__What this task involves__: Rewrite every one of the records with "Open" replaced by "Activate" and everything else left as is. Leave the pictures out of your answer.

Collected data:
=====
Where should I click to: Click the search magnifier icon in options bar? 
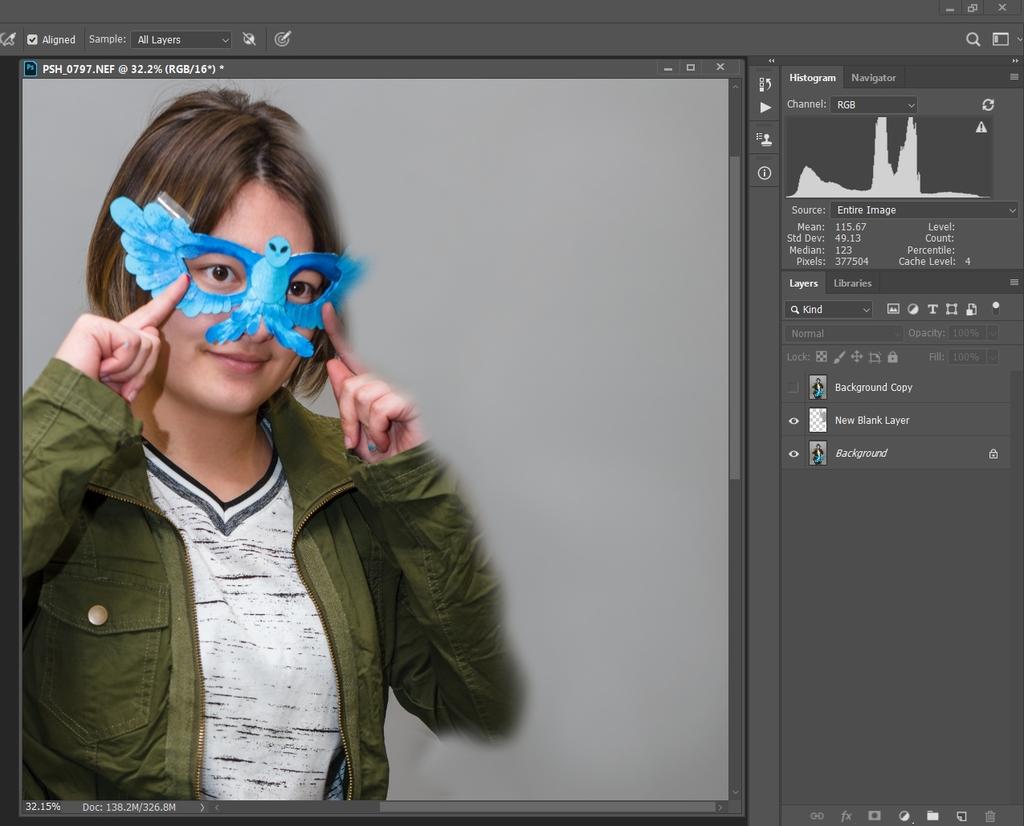coord(973,39)
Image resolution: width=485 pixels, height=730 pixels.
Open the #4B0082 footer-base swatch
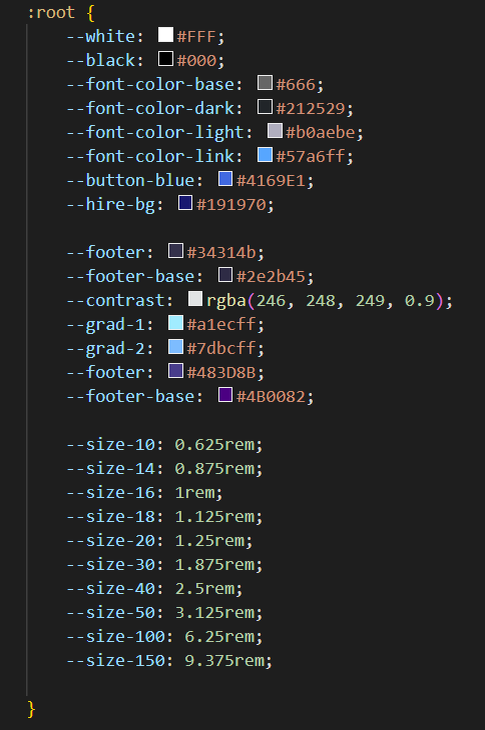[x=225, y=394]
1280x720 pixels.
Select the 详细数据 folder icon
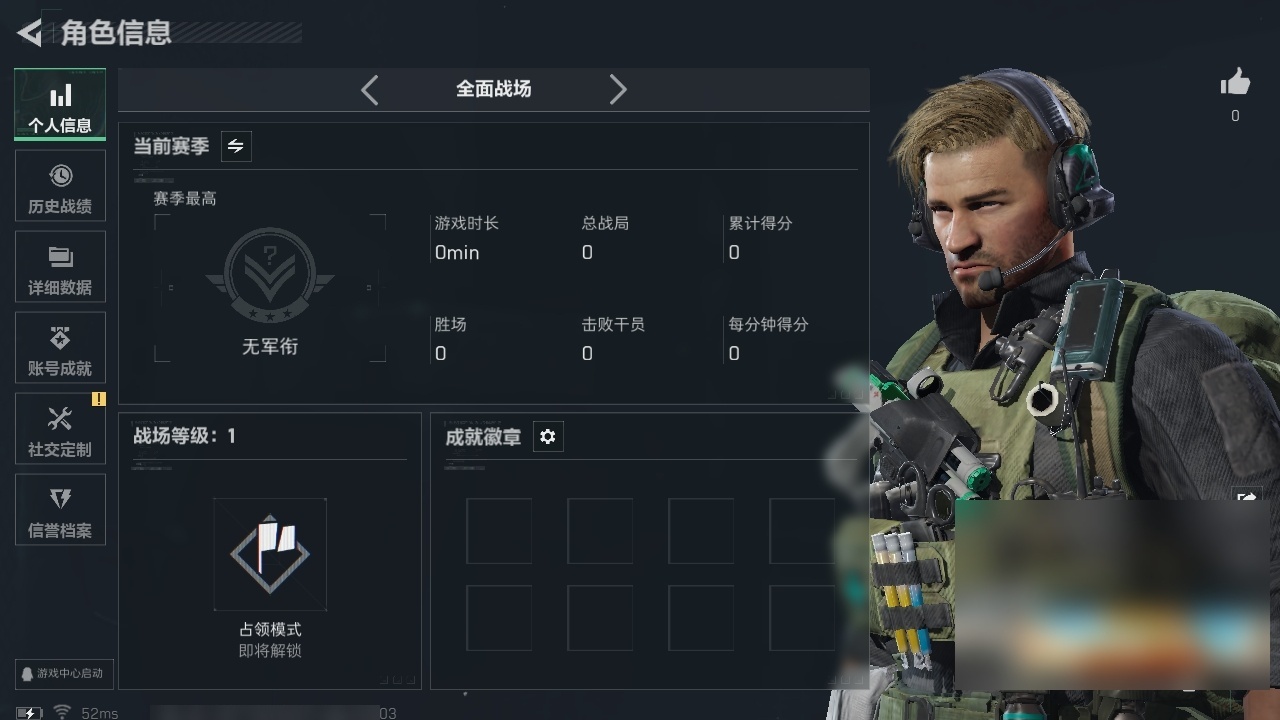pos(60,258)
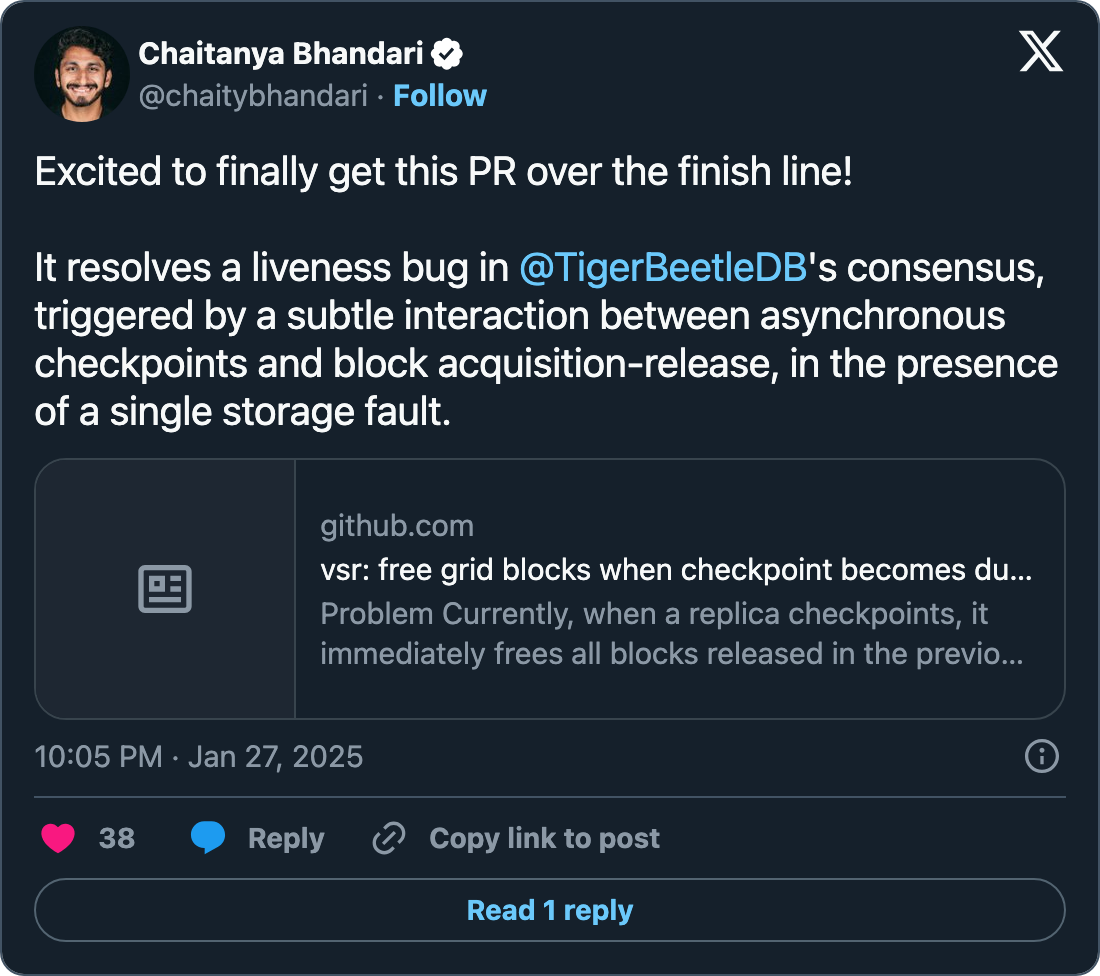Click the X logo icon
This screenshot has height=976, width=1100.
[x=1041, y=50]
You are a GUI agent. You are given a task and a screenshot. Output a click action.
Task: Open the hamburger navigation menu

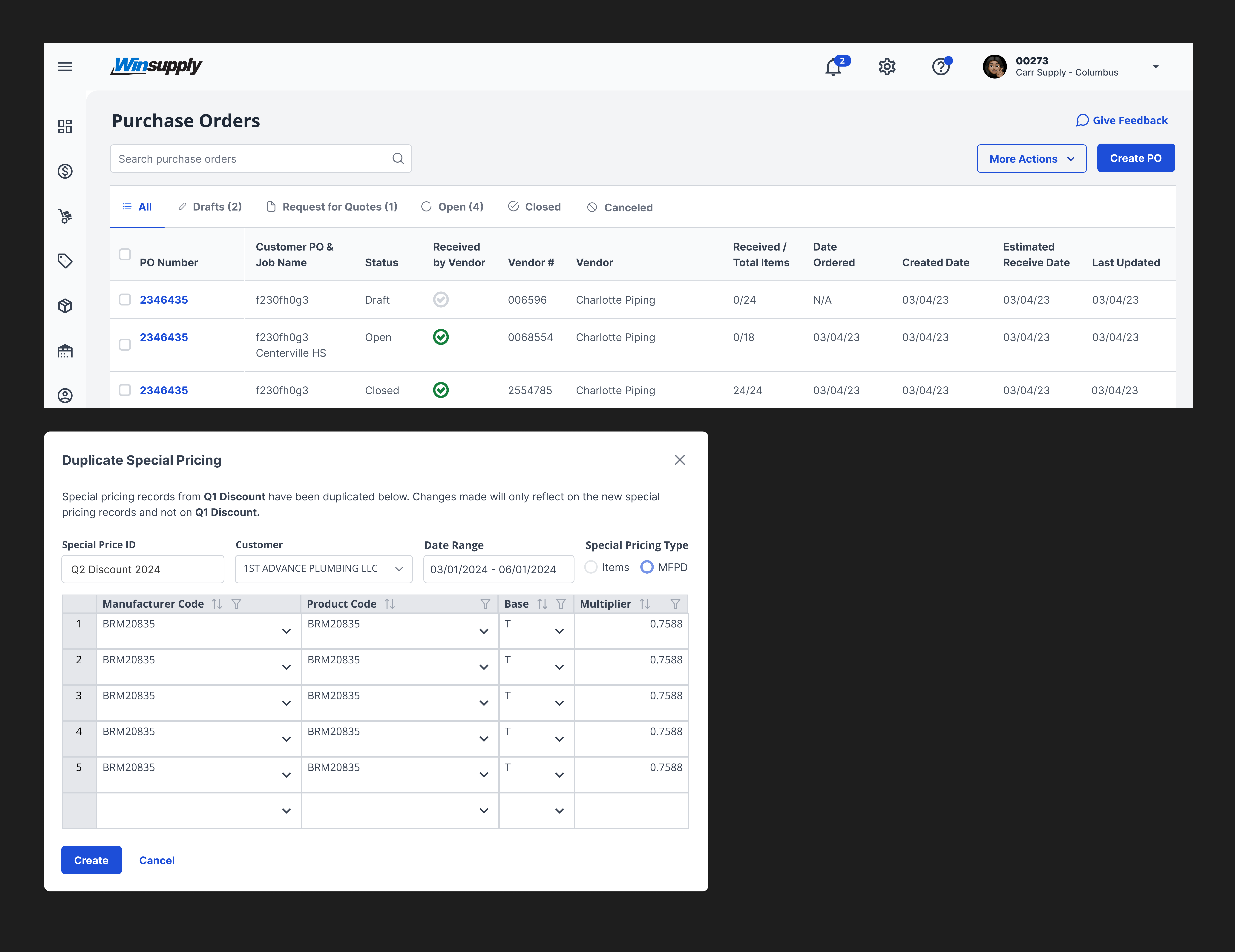(65, 67)
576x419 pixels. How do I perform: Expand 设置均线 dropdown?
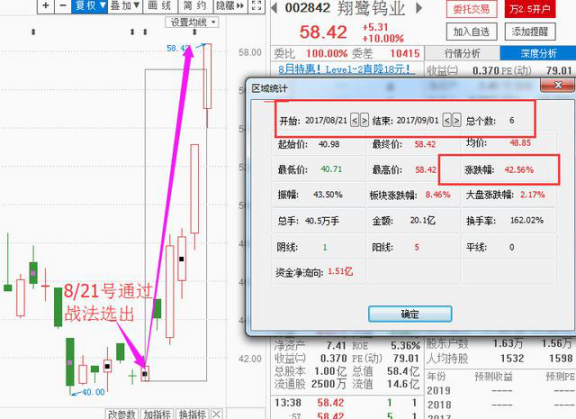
=====
__Result of this task__:
Where should I click to: Click the search magnifier icon in options bar? 
coord(973,39)
Image resolution: width=485 pixels, height=730 pixels.
Activate the #4B0082 footer-base swatch
[x=225, y=394]
1280x720 pixels.
Select the 详细数据 folder icon
pos(60,258)
Click the X logo icon
This screenshot has height=976, width=1100.
[x=1041, y=50]
You are a GUI agent. You are given a task and a screenshot. Output a click action.
Task: Activate the hamburger navigation menu

(65, 67)
576x419 pixels. How do I perform: Expand 设置均线 dropdown?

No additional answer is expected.